** Aufgaben und Übungen **
**1.** Prüfe, ob die folgenden Aussagen mit dem Beitrag zum Fall „Carlos“ übereinstimmen, und antworte jeweils mit Ja oder Nein samt den entscheidenden Worten des Beitrags als wörtlichem Zitat. (a) Der Artikel „Der Verrat“ erschien im „Magazin“. (b) Die TV-Reportage über Hansueli Gürber trug den Titel „Der Jugendanwalt“. (c) Martin Graf war Oberjugendanwalt des Kantons Zürich.
**2.** Nenne alle Personen, die im Beitrag zum Fall „Carlos“ mit Vor- und Nachnamen genannt werden.
**3.** Führe den Beitrag zum Fall „Carlos“ im Anschluss an seinen letzten Satz weiter.

==== Dokument

Aktuell – 07.03.2014

Fall "Carlos": Medienspektakel ohne Ende

Der Fall "Carlos" ist auch eine Mediengeschichte, das zeigt nicht zuletzt der "Magazin"-Artikel "Der Verrat". Und offensichtlich wollen die Medien nicht damit aufhören, die Geschichte weiter und weiter zu treiben – bis hin zur eigentlichen Treibjagd.

 

"Wie funktionieren Journalisten und Politiker? Und was sagt ihr Zusammenspiel über unsere Gesellschaft aus? Der Fall Carlos ist ein Lehrstück über die Angst vor den Medien" – so lautet der Vorspann des Artikels "Der Verrat" im "Magazin". Mathias Ninck hat darin die Hintergründe des Falls "Carlos" aufgezeichnet – von der TV-Reportage "Der Jugendanwalt" über Hansueli Gürber, in der auch erstmals über "Carlos" und das "Sondersetting" für ihn berichtet wurde, über die erste Reaktion des "Blicks", die Reaktionen der übrigen Medien, die Reaktionen der Oberjugendanwaltschaft des Kantons Zürich und schliesslich des für die Justiz zuständigen Regierungsrates Martin Graf, bis hin zum Entscheid des Bundesgerichts.

Die "Carlos"-Geschichte kann in ihren Grundzügen als bekannt vorausgesetzt werden. Ninck hat es aber durch seine Recherchen geschafft, sie mit sehr vielen wichtigen Hintergrundinformationen zu versehen – ein sauberes Stück journalistische Arbeit.

========
==== Datenblock

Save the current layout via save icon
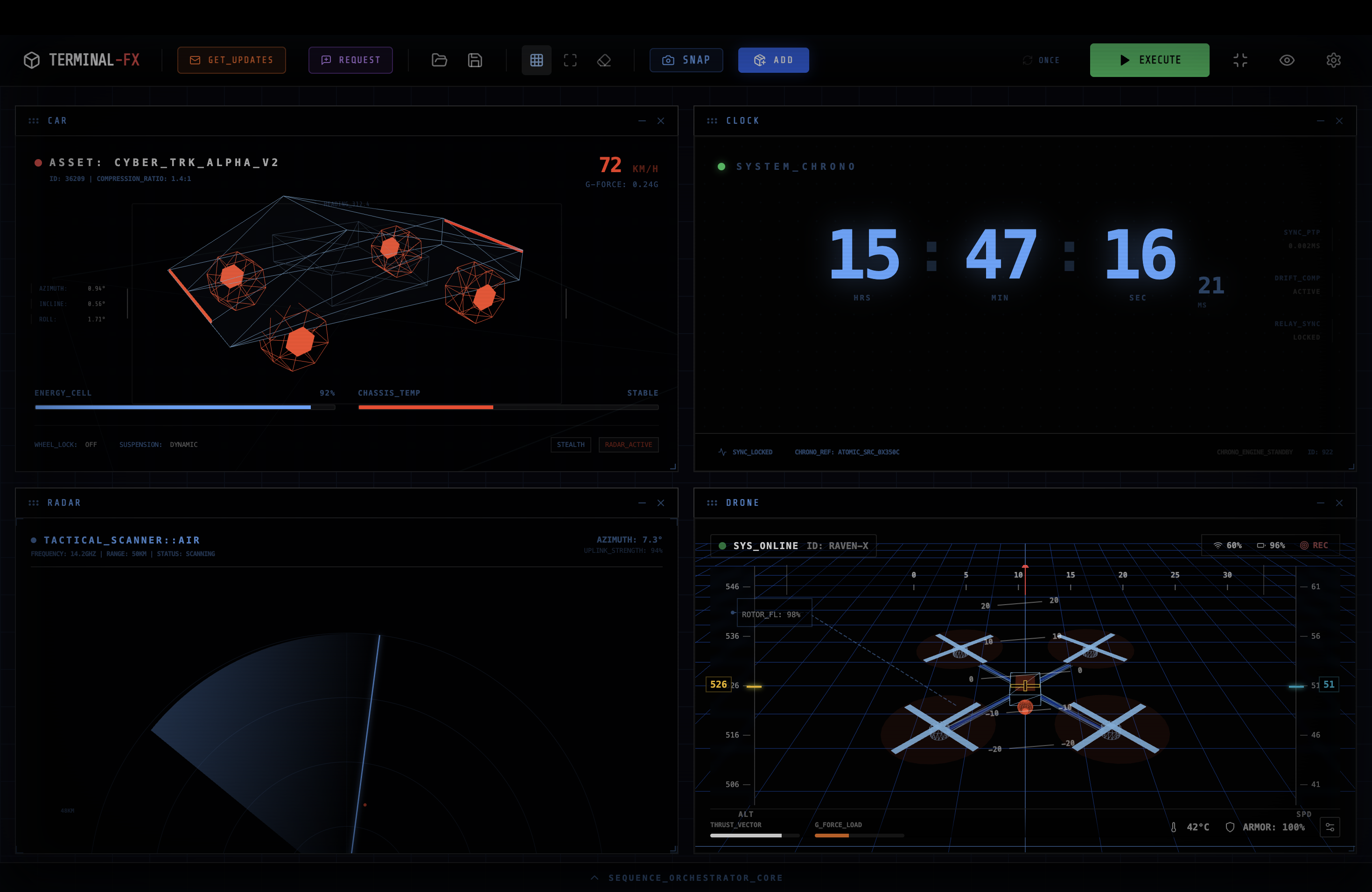1372x892 pixels. pyautogui.click(x=475, y=60)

========

** Ergebnisse pro Aufgabe **
**1.**
(a) Ja: „so lautet der Vorspann des Artikels "Der Verrat" im "Magazin"“
(b) Ja: „von der TV-Reportage "Der Jugendanwalt" über Hansueli Gürber“
(c) Nein: „des für die Justiz zuständigen Regierungsrates Martin Graf“

**2.** Mathias Ninck, Hansueli Gürber, Martin Graf

**3.**
"Volkes Stimme" in den Online-Kommentaren

Zu einem guten Teil weniger sauber war die journalistische Arbeit im Fall "Carlos" vorher. Obwohl Ninck einen starken Fokus auf das Verhalten der Oberjugendanwaltschaft und des Regierungsrats Martin Graf legt, wird klar, wie viel Einfluss die Medienschaffenden dabei hatten. Und diese Medienschaffenden wiederum waren getrieben voneinander (Wer hat noch mehr Details wie Deo-Marke o.ä. aus dem Leben von "Carlos"?) und auch vom "Erfolg" ihrer Geschichten: Die Online-Kommentarspalten platzten fast aus den Nähten ob all der "Kuscheljustiz"-, "Bürgerwehr muss her"-, "Schafft den aus"- und "Verhätschelter Krimineller"-Kommentare.

Nincks Artikel endet damit, dass das Bundesgericht anordnet, "Carlos‘" Sondersetting solle weitergeführt werden. Doch hier ist die Geschichte noch lange nicht zu Ende; die Medienschaffenden treiben sie weiter und weiter: Die NZZ hat herausgefunden, dass "Carlos" aktuell in den Niederlanden ist, um dort ein Kampfsport-Zentrum zu besuchen. Und sie weiss – unter der Spitzmarke "Skandal ohne Ende" – etwa zu vermelden, dass er in "einem komfortablen Hotel mit Swimmingpool, Fitnesscenter und Sauna" untergebracht ist. Was Volkes Stimme in den Online-Kommentaren dazu meint, ist abzusehen.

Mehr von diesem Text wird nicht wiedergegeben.